■ **EXERCISE**
Please output the line containing "[home] (21, 64)" and all lines that follow it in the data below, exactly, with no pictures.

■ **SUPPLIED MATERIAL**
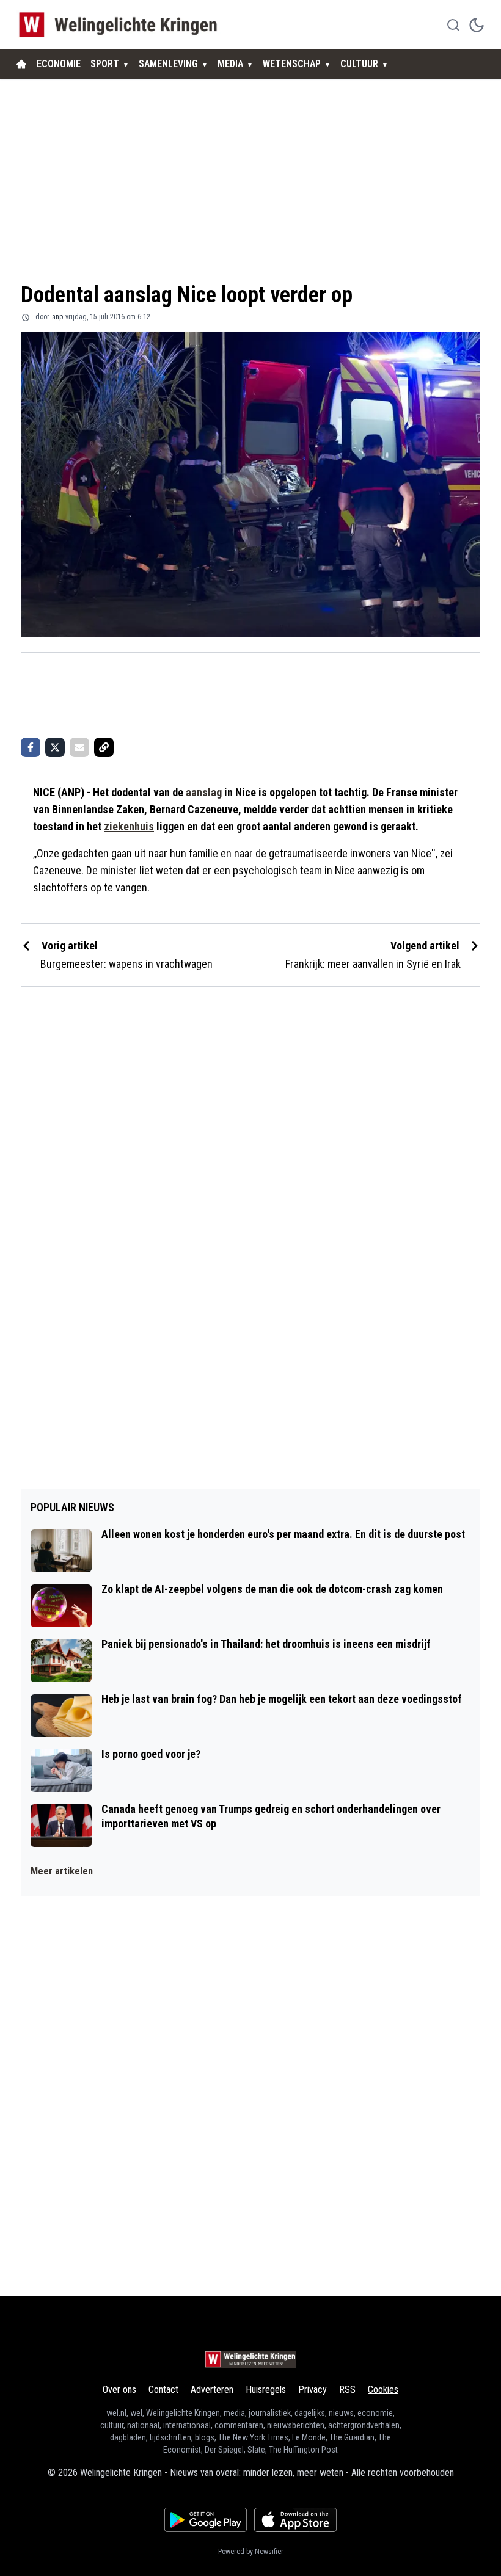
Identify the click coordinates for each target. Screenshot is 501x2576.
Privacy (312, 2389)
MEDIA (230, 64)
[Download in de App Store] (295, 2520)
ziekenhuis (129, 826)
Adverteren (212, 2389)
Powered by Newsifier (250, 2551)
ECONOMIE (59, 64)
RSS (347, 2389)
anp (57, 317)
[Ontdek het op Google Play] (205, 2520)
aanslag (204, 792)
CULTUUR (359, 64)
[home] (21, 64)
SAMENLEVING (168, 64)
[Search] (453, 25)
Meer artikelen (62, 1871)
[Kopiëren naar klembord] (104, 747)
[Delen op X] (55, 747)
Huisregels (266, 2389)
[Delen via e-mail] (79, 747)
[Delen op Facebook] (30, 747)
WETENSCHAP (292, 64)
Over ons (119, 2389)
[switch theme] (476, 25)
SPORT (104, 64)
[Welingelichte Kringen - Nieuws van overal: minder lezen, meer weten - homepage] (121, 25)
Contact (163, 2389)
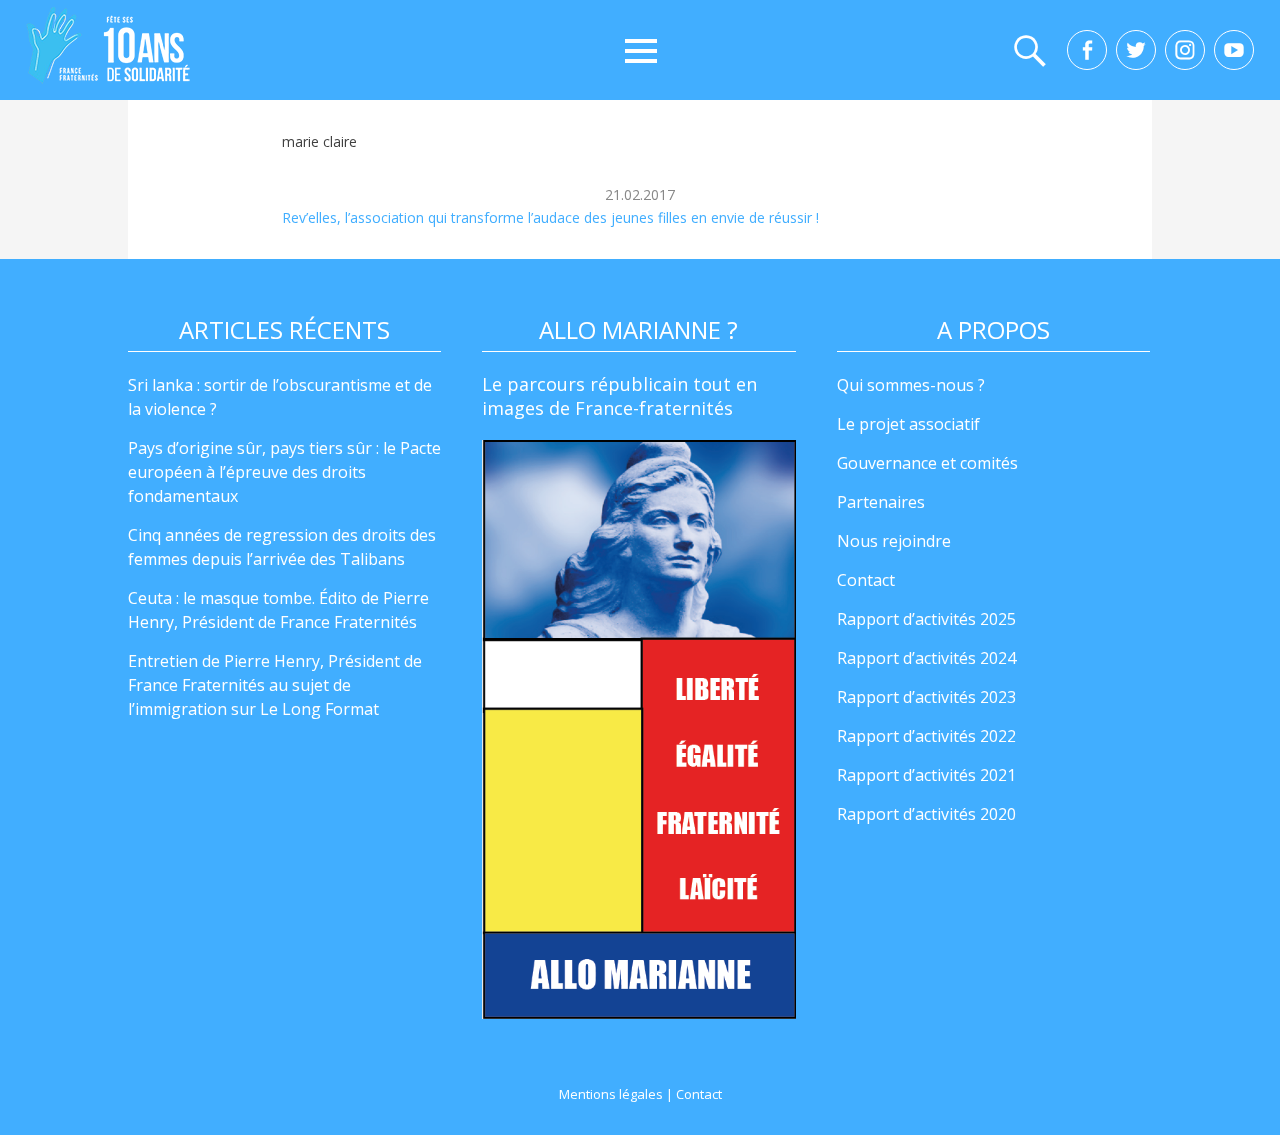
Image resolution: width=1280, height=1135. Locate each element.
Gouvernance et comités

■ **WRITTEN ANSWER**
[home] (21, 64)
SAMENLEVING (168, 64)
[Search] (453, 25)
Meer artikelen (62, 1871)
[Kopiëren naar klembord] (104, 747)
[Delen op X] (55, 747)
Huisregels (266, 2389)
[Delen via e-mail] (79, 747)
[Delen op Facebook] (30, 747)
WETENSCHAP (292, 64)
Over ons (119, 2389)
[switch theme] (476, 25)
SPORT (104, 64)
[Welingelichte Kringen - Nieuws van overal: minder lezen, meer weten - homepage] (121, 25)
Contact (163, 2389)
Image resolution: width=1280, height=1135. Locate each element.
Gouvernance et comités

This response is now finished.